(DATA)
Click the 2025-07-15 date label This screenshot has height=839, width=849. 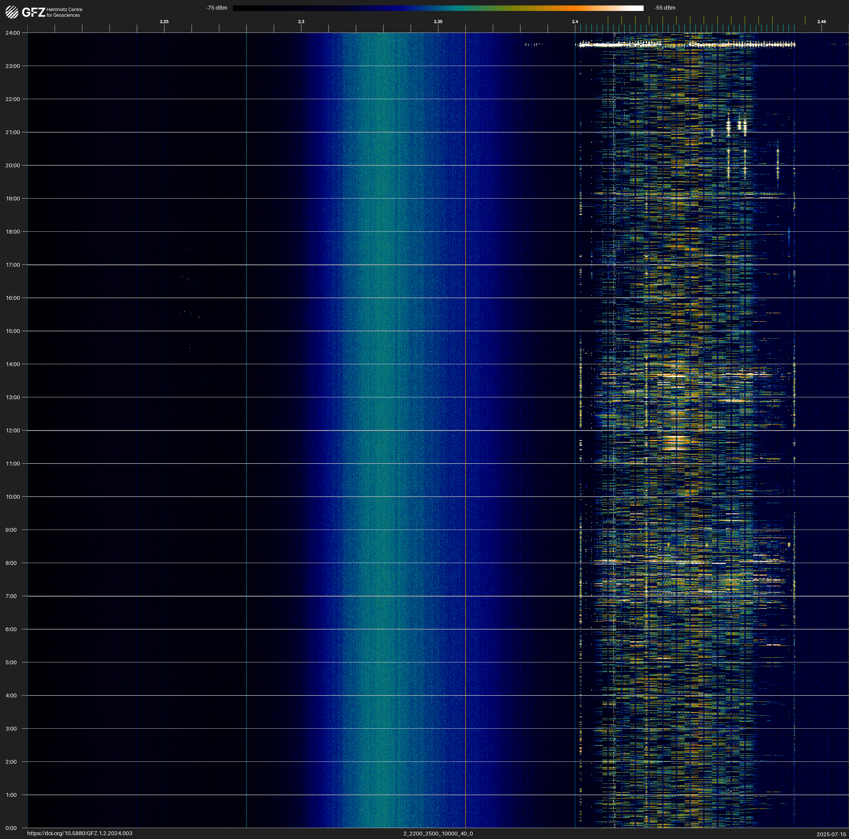pos(831,834)
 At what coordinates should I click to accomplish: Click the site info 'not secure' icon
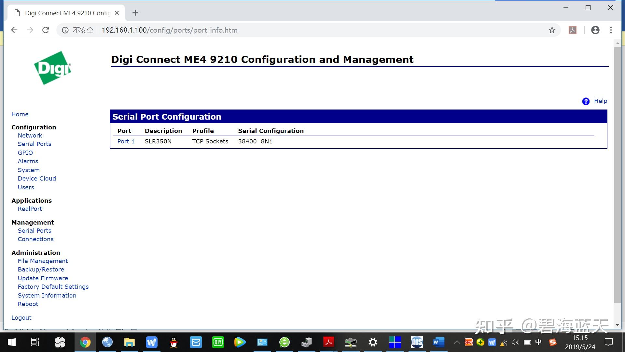click(x=65, y=30)
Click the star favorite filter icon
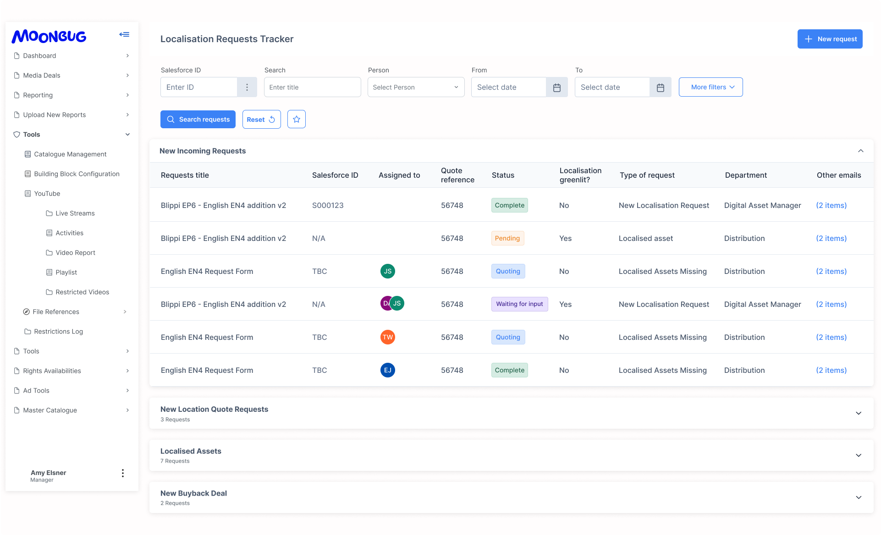Screen dimensions: 881x535 [x=297, y=119]
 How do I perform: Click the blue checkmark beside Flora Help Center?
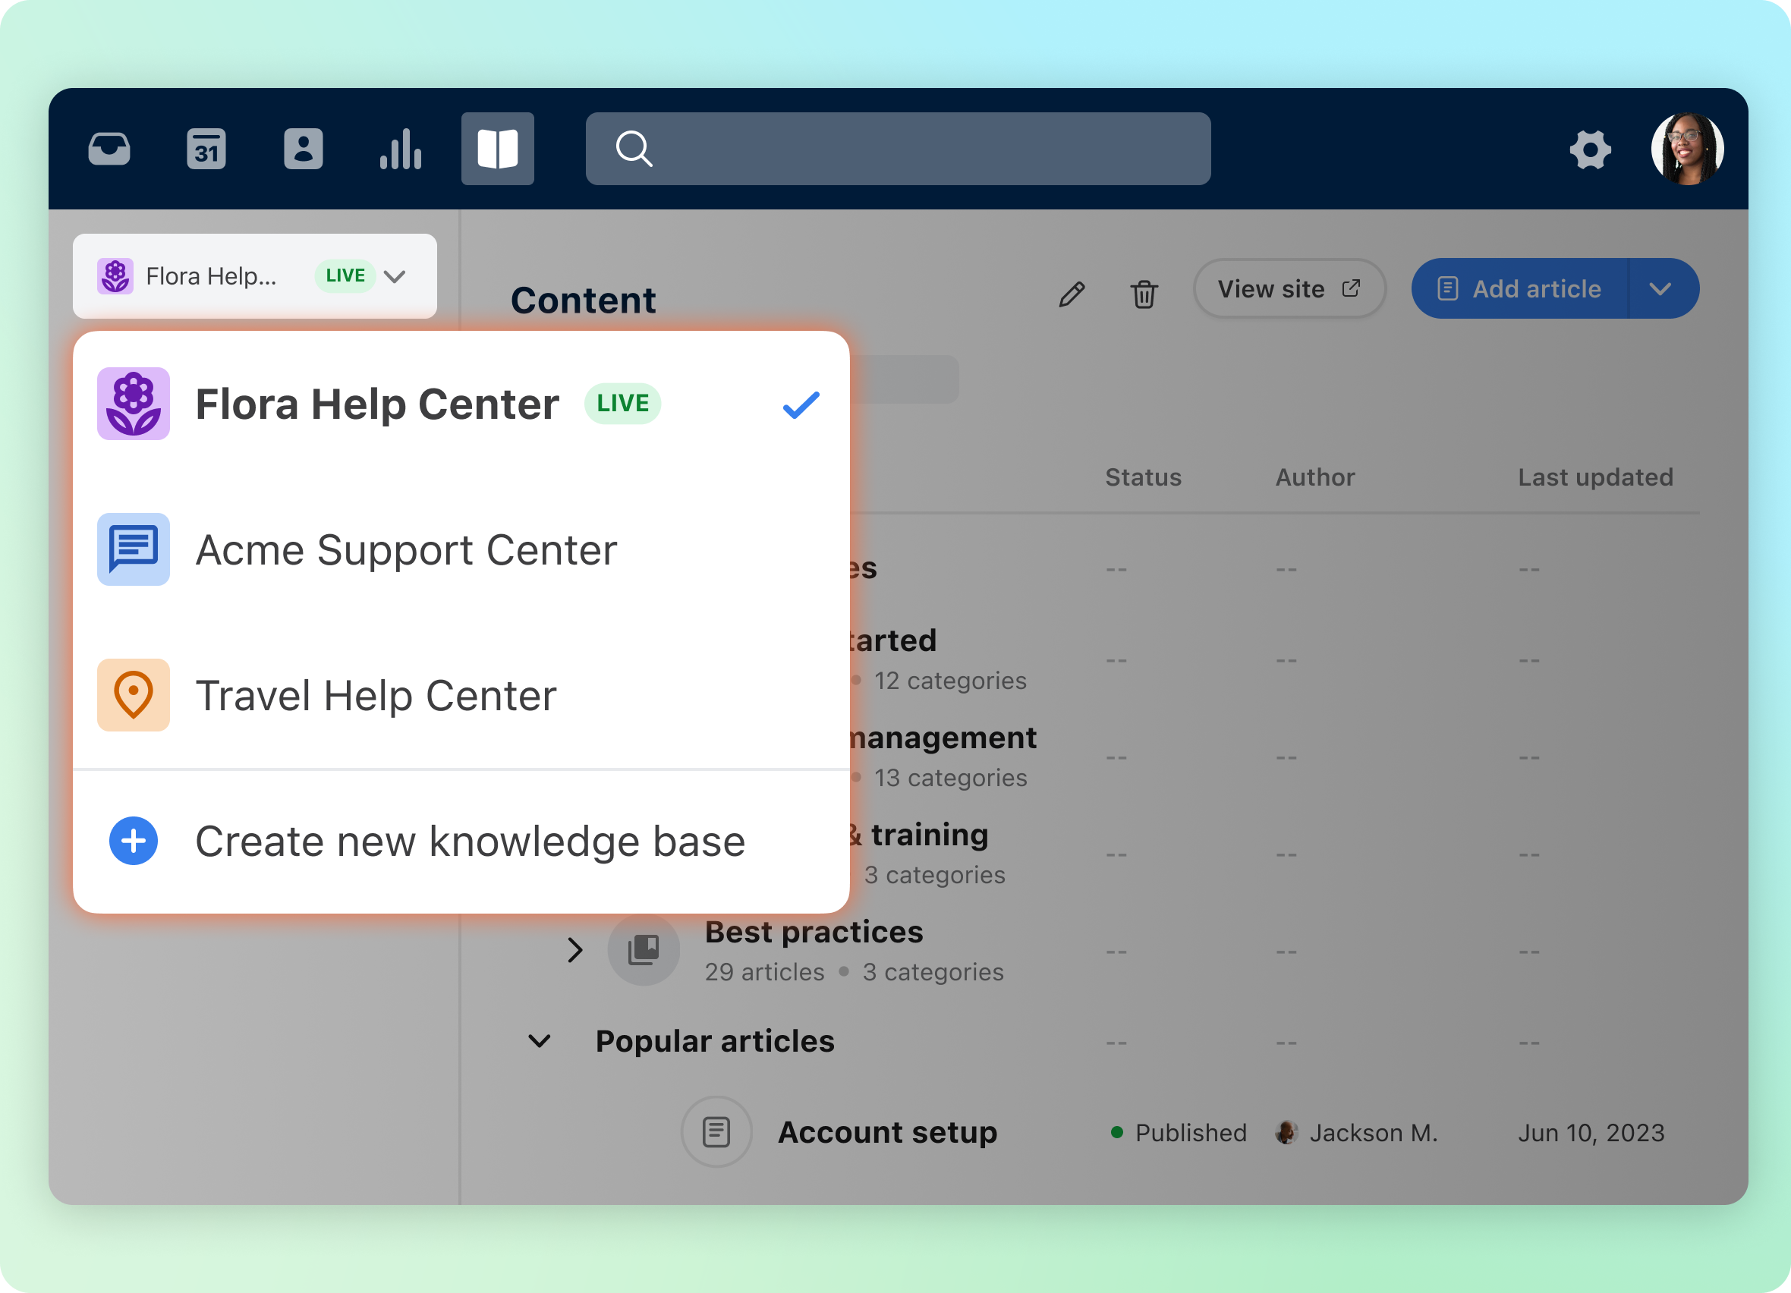coord(801,404)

(EXERCISE OBJECTIVE)
In the copy, no pictures are to appear; write out exactly the lines from the one containing "How do I perform: Click" through the end of the listing above and no further lines.

(ANSWER SPACE)
 How do I perform: Click the blue checkmark beside Flora Help Center?
coord(801,404)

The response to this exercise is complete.